The Apache Point Observatory Galactic Evolution Experiment (APOGEE) survey provides infrared-wavelength high-resolution spectroscopy for over 650,000 unique stars from the Milky Way and nearby dwarf galaxies. APOGEE collected data between 2011 - 2020 as part of the Sloan Digital Sky Survey (SDSS-IV) project. APOGEE data is now available at the Mikulski Archive for Space Telescopes (MAST) through the SDSS Legacy Archive at MAST.

In this notebook tutorial, we will demonstrate how to access APOGEE data at MAST using Python. One APOGEE star, a Cepheid Variable named V1154-Cyg will be used to demonstrate the basics of how to download and plot APOGEE data. We will then combine this APOGEE spectrum with light curves from the TESS mission, also accessible from MAST, to study this variable star.

Imports#

The main packages we’re using for this notebook and their use-cases are:

astroquery.mast Observations for searching the MAST archive
astropy.io fits for accessing FITS files
astropy.table Table for accessing FITS tables
astropy.units for working with astronomical units
astropy.coordinates for handling astronomical coordinates
matplotlib.pyplot for plotting data
numpy to handle array functions

%matplotlib inline

from astroquery.mast import Observations
import astropy.io.fits as fits
from astropy.table import Table
from astropy.coordinates import SkyCoord

import astropy.units as u
import matplotlib.pyplot as plt
import numpy as np

This cell updates some of the settings in matplotlib to use larger font sizes in the figures:

#Update Plotting Parameters
params = {'axes.labelsize': 12, 'xtick.labelsize': 12, 'ytick.labelsize': 12, 
          'text.usetex': False, 'lines.linewidth': 1,
          'axes.titlesize': 18, 'font.family': 'serif', 'font.size': 12}
plt.rcParams.update(params)

━━━━

How would the APOGEE tutorial go on after its block of plotting parameters? Write the next part. The listing after the APOGEE tutorial has no connection to it.

▶ [Information supplied]
━━━━

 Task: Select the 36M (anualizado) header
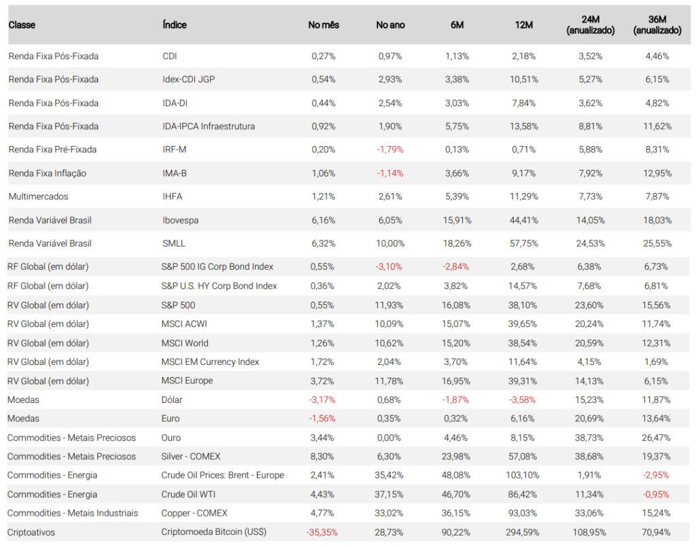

━━━━

▶ [Response]
Accessing APOGEE data at MAST#

The SDSS Legacy Archive at MAST hosts all of the science-ready data products from the SDSS-IV APOGEE Survey, which includes spectra for over 650,000 unique stars in the Milky Way. APOGEE acquired observations in both the northern and southern hemispheres, targeting the disk, bulge, bar, and halo components of the Milky Way, as well as several hundred stars in nearby satellite galaxies (including the LMC and SMC). This notebook will demonstrate how to search and download APOGEE data using MAST!

Querying all APOGEE data#

Searching for APOGEE data is straightforward with astroquery.mast. In this example, we use Observations.query_criteria and search for provenance_name = 'APOGEE'. This will return a table describing all of the APOGEE data hosted by the MAST archive.

Other useful search parameters for APOGEE data might include:

obs_collection = 'SDSS': searches for all SDSS data
To specify telescope, use the instrument_name field. For example, instrument_name = 'apogee-lco25m' limits the search to the stars that were observed with the Las Campanas Observatory 2.5-m telescope in the southern hemisphere.
Use target_name to search for stars using their APOGEE ID (usually the 2MASS ID - for example '2M05320041-0017041')
obs_id can help search for specific targets or fields. Note that wild cards (*) are allowed in the search fields, for example:
- obs_id='*n7789*' for anything in the “N7789” field
- obs_id='*2M05320041-0017041*' for a specific star name (2MASS ID)

# Search for APOGEE data
# Using the pagesize and page parameters to only return first 10 results
apogee_obs_list = Observations.query_criteria(provenance_name='APOGEE', pagesize=10, page=1)

# Display First Ten Entries in Table
apogee_obs_list

Searching for a specific star#

Let’s narrow down the search to one particular star: cepheid variable “V1154-Cyg”. Cepheid Variables are pulsating stars, which physically grow larger and smaller, and as a result brighter and dimmer, on a regular rhythm of few days. Cepheid variables in particular are useful to study in astronomy because their pulsation period correlates with their intrinsic brightness, making it easy to determine how far away the star is! Later in this notebook, we will look at some other kinds of variable stars.

We can search for this star in particular using the target_name keyword:

# Search for APOGEE star V1154_Cyg
apogee_obs_list = Observations.query_criteria(provenance_name='APOGEE',
                                              target_name='V1154_Cyg')

# Display results
apogee_obs_list

From this results table, we can see some basic metadata related to this observation:

This star was observed with the APO 1-M telescope (instrument_name)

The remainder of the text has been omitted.